§ **WORK REQUIRED**:
Reproduce the lines from the start of the records through the line containing "Action: 898,25", inclusive, precisely as they appear.

§ **Records from a data source**:
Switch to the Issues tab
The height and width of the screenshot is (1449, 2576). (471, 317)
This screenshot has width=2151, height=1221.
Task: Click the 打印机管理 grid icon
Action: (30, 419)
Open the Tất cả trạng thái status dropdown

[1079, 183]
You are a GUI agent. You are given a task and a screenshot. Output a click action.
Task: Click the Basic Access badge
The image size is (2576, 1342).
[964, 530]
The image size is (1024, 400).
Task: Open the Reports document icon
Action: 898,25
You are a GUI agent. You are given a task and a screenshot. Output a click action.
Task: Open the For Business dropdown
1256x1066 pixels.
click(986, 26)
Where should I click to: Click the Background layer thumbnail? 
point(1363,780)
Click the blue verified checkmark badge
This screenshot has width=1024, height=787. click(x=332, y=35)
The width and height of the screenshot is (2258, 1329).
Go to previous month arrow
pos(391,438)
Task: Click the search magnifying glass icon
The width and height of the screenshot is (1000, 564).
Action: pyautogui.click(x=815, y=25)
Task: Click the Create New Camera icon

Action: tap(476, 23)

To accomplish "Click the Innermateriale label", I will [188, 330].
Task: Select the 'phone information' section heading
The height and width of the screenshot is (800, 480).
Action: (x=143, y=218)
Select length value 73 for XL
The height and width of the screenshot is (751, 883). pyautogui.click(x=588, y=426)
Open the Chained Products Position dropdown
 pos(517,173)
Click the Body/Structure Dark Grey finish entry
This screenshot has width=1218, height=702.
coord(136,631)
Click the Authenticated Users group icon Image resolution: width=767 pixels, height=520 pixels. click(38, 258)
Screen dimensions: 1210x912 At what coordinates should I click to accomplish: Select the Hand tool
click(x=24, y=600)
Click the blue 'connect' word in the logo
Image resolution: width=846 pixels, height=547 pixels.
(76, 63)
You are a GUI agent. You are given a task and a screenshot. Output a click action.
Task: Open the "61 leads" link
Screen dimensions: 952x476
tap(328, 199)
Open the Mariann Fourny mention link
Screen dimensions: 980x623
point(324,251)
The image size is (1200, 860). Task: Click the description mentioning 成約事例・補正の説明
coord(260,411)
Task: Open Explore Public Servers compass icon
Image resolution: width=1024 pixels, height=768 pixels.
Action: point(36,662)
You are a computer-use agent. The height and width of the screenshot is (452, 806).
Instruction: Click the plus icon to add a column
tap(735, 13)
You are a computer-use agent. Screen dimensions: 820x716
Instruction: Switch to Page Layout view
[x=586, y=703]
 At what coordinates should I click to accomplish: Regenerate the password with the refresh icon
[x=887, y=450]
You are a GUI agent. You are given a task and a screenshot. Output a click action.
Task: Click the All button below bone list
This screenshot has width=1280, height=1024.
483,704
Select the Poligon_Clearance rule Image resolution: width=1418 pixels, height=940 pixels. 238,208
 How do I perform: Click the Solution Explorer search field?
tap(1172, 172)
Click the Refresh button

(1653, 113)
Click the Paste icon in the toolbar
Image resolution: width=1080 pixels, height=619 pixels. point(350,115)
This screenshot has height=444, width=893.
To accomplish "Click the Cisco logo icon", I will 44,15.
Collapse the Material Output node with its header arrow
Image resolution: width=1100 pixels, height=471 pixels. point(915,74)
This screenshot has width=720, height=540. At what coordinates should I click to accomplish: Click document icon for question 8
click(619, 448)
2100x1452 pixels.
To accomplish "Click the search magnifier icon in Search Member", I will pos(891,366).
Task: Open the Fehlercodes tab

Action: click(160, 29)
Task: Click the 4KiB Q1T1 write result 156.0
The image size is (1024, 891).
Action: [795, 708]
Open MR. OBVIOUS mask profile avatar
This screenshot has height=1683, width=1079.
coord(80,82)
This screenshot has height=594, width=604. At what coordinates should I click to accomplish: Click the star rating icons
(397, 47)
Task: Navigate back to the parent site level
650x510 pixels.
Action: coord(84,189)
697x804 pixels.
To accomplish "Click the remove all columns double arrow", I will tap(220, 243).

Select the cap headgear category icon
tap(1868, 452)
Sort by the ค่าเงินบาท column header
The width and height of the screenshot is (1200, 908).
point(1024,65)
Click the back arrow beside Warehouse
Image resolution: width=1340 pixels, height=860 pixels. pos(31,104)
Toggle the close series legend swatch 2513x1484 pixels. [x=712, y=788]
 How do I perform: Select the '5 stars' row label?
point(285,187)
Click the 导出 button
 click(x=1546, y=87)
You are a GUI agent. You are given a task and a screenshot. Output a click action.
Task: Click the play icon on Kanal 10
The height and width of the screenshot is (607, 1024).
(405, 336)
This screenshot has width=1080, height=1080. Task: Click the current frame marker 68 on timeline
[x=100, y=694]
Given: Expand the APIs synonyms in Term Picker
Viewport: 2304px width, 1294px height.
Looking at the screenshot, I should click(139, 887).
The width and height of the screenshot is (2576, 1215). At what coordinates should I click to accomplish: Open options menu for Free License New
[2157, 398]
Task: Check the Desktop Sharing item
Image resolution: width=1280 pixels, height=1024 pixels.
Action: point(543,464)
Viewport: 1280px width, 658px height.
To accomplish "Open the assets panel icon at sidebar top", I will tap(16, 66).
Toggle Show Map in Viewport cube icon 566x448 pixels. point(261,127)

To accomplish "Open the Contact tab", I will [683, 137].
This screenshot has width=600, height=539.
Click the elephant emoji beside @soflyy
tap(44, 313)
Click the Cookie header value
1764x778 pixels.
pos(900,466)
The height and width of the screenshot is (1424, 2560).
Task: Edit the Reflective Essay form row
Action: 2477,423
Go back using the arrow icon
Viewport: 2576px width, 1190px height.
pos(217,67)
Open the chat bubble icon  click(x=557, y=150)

§ **FINISHED TASK**:
Switch to the Issues tab
The height and width of the screenshot is (1449, 2576). (471, 317)
This screenshot has width=2151, height=1221.
Task: Click the 打印机管理 grid icon
Action: (30, 419)
Open the Tất cả trạng thái status dropdown

[1079, 183]
You are a GUI agent. You are given a task and a screenshot. Output a click action.
Task: Click the Basic Access badge
The image size is (2576, 1342).
[964, 530]
The image size is (1024, 400).
Task: Open the Reports document icon
Action: 898,25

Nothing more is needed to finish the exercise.